L’immigration augmenterait. Cela signifie plus de monde, plus de pression sur la nature et la faune sauvage. Moins d’habitats naturels, plus de béton, plus de consommation de viande, plus de consommation d’énergie.

Vous parlez comme une politicienne UDC…

Je ne fais pas de politique partisane. Je parle en tant que défenseuse des animaux et de la nature. Ma cause, ce sont les animaux, la nature, et le paysage culturel. Je le dis sans égard pour la gauche ou la droite.

Des critiques disent que la FFW se disperse trop : énergie, animaux,
patrimoine culturel — plusieurs sujets à la fois.

Notre cœur bat pour les animaux, pour la nature — dans toute sa diversité. Sans nature, pas de vie. Sans paysage, pas de culture. Sans biens culturels, pas d’identité. Tout est lié. Et c’est précisément pourquoi nous agissons de manière large — mais jamais dispersée.

Vous parlez de « nous ». Que dit cela de votre style de direction ?

Justement, je parle délibérément de « nous », car à la FFW, une équipe engagée travaille en Suisse et à travers le monde sur nos campagnes et projets. Il ne serait pas juste de ne parler que de moi. Mais ce que je peux dire avec fierté, c’est que j’ai eu la vision de cette équipe — et que c’est moi qui l’ai construite.

On vous présente souvent comme « la fille de Franz Weber ». Qu’est-ce que cela vous fait ?

C’est le lot de tous les enfants de personnalités connues, mais c’est épuisant. Cette étiquette de «fille de» part certainement d’une gentille et bonne intention, mais elle occulte le fait que je suis une personne à part entière, avec ma propre histoire, mes convictions et des réussites que j’ai construites par mon travail.

Vous avez le même âge que la Fondation. Avez-vous déjà réfléchi à la succession ?

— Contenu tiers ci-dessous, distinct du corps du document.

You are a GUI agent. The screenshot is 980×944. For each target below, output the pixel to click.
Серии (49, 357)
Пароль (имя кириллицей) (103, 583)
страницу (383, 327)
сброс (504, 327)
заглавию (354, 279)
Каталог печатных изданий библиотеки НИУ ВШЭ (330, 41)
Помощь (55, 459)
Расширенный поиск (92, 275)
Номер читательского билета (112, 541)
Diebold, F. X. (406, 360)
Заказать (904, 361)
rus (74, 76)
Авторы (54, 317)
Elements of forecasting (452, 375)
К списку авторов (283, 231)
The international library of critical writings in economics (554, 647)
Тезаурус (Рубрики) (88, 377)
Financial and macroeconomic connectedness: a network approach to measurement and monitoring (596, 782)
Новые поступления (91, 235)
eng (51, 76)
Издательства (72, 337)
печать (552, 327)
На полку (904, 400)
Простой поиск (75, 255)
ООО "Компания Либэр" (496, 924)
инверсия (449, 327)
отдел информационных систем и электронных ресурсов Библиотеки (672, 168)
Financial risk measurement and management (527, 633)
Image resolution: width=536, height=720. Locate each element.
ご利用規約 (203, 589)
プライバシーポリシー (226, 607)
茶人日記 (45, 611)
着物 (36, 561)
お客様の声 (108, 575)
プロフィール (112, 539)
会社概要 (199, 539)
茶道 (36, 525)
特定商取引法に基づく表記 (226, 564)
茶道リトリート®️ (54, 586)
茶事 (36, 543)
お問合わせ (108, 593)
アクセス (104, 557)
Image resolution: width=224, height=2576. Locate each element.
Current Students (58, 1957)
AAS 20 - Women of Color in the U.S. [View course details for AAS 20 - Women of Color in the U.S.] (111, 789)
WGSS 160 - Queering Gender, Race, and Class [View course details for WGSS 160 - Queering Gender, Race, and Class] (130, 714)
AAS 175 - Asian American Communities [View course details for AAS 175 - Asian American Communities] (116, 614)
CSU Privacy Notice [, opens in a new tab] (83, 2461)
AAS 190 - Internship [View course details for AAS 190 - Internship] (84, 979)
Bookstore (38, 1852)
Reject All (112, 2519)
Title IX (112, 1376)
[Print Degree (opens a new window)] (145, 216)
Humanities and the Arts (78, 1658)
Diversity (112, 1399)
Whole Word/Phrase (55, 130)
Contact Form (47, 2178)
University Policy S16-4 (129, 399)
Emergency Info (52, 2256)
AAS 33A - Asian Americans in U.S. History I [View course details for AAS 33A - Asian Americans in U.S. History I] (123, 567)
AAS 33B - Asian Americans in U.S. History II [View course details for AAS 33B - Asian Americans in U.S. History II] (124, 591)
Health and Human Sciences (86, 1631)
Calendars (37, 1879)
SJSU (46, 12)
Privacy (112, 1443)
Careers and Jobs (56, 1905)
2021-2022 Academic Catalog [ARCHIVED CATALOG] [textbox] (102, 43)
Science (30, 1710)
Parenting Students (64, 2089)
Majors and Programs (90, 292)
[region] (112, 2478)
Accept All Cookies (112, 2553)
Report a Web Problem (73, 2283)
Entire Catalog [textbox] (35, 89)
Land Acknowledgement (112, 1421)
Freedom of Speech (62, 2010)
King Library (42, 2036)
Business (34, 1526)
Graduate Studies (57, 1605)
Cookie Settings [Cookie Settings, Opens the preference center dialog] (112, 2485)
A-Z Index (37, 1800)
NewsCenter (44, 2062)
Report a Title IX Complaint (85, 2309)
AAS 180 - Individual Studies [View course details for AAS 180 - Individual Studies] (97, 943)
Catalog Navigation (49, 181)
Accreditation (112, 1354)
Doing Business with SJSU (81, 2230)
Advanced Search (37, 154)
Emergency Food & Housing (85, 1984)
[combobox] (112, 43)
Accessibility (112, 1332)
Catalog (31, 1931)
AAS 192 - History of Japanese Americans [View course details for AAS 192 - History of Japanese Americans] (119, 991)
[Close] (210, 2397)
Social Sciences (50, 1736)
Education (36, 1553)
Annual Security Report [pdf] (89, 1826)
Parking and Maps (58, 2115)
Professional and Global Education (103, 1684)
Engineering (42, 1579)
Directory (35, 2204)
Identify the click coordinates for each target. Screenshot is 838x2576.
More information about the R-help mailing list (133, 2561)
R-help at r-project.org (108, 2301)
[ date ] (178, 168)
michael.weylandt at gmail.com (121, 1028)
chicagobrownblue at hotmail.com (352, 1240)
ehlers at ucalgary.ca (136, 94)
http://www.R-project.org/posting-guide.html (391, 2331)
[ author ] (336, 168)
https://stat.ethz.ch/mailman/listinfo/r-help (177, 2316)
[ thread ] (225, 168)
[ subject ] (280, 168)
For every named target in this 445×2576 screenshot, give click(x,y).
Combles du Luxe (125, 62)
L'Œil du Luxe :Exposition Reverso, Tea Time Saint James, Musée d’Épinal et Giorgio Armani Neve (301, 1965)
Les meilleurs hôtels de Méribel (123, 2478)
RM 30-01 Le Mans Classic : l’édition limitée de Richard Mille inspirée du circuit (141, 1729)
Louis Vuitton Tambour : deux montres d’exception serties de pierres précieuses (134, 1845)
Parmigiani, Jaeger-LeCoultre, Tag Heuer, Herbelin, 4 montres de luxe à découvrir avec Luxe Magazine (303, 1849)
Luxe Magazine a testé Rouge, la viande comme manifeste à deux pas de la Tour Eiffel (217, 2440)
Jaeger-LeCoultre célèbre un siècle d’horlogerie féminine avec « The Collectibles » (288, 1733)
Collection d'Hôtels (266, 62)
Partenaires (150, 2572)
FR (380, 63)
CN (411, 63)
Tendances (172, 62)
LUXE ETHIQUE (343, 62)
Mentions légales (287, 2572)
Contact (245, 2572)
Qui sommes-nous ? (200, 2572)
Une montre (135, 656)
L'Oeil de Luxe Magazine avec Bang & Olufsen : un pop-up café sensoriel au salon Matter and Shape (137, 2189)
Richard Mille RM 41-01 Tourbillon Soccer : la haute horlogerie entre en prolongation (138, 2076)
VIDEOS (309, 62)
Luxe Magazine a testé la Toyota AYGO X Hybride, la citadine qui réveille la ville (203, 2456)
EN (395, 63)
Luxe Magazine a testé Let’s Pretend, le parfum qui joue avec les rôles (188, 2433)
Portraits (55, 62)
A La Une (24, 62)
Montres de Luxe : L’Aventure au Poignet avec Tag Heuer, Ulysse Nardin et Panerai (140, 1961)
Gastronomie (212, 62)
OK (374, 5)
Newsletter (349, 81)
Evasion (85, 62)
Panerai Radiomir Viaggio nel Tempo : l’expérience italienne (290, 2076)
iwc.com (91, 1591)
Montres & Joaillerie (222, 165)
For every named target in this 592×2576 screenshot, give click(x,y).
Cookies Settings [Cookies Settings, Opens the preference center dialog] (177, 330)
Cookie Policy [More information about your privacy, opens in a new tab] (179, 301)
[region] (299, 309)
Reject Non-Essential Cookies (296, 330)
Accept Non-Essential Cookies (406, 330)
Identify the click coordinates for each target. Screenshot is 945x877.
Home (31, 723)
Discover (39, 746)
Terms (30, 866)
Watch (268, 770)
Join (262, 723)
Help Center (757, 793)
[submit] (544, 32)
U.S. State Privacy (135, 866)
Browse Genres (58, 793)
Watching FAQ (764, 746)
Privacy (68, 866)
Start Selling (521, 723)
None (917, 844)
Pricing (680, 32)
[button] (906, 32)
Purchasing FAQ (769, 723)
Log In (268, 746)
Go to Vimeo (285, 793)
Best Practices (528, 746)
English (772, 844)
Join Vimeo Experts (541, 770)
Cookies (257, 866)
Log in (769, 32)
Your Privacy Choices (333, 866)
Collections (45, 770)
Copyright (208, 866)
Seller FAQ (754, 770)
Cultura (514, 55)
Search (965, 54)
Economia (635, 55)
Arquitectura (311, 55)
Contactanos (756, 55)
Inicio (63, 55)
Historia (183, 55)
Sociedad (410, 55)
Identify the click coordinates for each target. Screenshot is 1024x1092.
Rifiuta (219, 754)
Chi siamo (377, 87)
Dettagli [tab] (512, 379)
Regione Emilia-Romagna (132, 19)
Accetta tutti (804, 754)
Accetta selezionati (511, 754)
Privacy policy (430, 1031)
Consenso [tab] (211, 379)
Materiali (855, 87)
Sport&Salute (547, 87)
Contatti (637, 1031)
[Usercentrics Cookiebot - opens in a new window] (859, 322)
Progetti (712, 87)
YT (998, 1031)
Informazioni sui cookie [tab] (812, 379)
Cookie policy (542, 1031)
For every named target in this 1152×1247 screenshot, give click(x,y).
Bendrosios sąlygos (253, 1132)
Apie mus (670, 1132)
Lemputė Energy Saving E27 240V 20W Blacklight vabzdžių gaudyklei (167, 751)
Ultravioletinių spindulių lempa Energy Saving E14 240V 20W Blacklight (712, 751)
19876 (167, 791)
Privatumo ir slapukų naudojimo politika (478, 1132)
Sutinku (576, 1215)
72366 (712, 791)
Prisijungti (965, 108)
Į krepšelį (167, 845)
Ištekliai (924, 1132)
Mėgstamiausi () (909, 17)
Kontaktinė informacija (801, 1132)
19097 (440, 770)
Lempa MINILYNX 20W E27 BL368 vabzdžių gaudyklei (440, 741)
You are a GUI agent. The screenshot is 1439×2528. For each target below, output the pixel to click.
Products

Bien sûr. Depuis des années, nous construisons une équipe forte et intergénérationnelle — des membres âgés de vingt ans à plus de quatre-vingts ans. Par ailleurs,  nous formons continuellement de nouvelles personnes. La FFW va perdurer. Car notre mission ne s’arrête pas avec moi – elle ne s’achèvera que lorsque les animaux et la nature n’auront plus besoin de protection.